There was a ginger baby in the car next to me. I almost totaled my car into the center divide.
I tried to assassinate the ginger baby
Ben's a prick.
What Ben are you talking about?
All the bens across all the lands
Grown men dancing to Spice Girls and a girl wearing one shoe. I belong here
you should give me head with plastic fangs in
Restaurants Roasting People Who Gave Them Negative Yelp Reviews (25 Pics)
i said good morning to each one of his abs personally
My professor just gave us a margarita recipe.
Why?
Because, and I quote, he "wants to give us the tools to succeed in life."
Dude, you disappeared somewhere on the walk back and shortly after we got a call from your cell phone from this guy explaining that him and his roommates woke up to the smell of burning pizza and a naked stranger on their couch.
Woke up this morning buried in a mountain of chex mix and bubble wrap. We must have been doing something great last night
I walked around with red solo cups on my feet, weeds tied around my neck and a tree in my hand
Woman Posts Harassing DMs From Creep Online, Now He’s Upset Because People Told His Mom
Spending Thanksgiving making a swinging profile brings the day to a whole new level...

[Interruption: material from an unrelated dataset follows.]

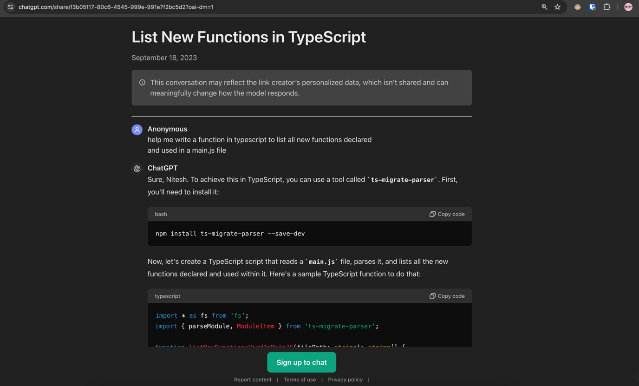Copy code from the typescript block
The height and width of the screenshot is (386, 639).
(447, 296)
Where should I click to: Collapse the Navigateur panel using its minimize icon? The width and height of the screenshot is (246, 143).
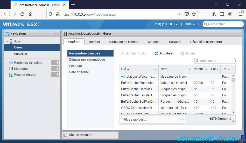pyautogui.click(x=56, y=34)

He made a deal with his real estate agent called fucking in 50 properties for sale
While I'm here in reality dreaming of catching chili cheese fries with my mouth out of t shirt guns like Jesus is real
And speaking of good acting I may have a sex tape now
Why can I remember how tall Nicki Minaj is from looking up her height once months ago, yet after weeks into the semester I can't even remember where any my classrooms are located
Importance
DO NOT PREHEAT THE OVEN THIS MORNING! WE STARTED USING IT AS A WINE STASH AROUND MIDNIGHT.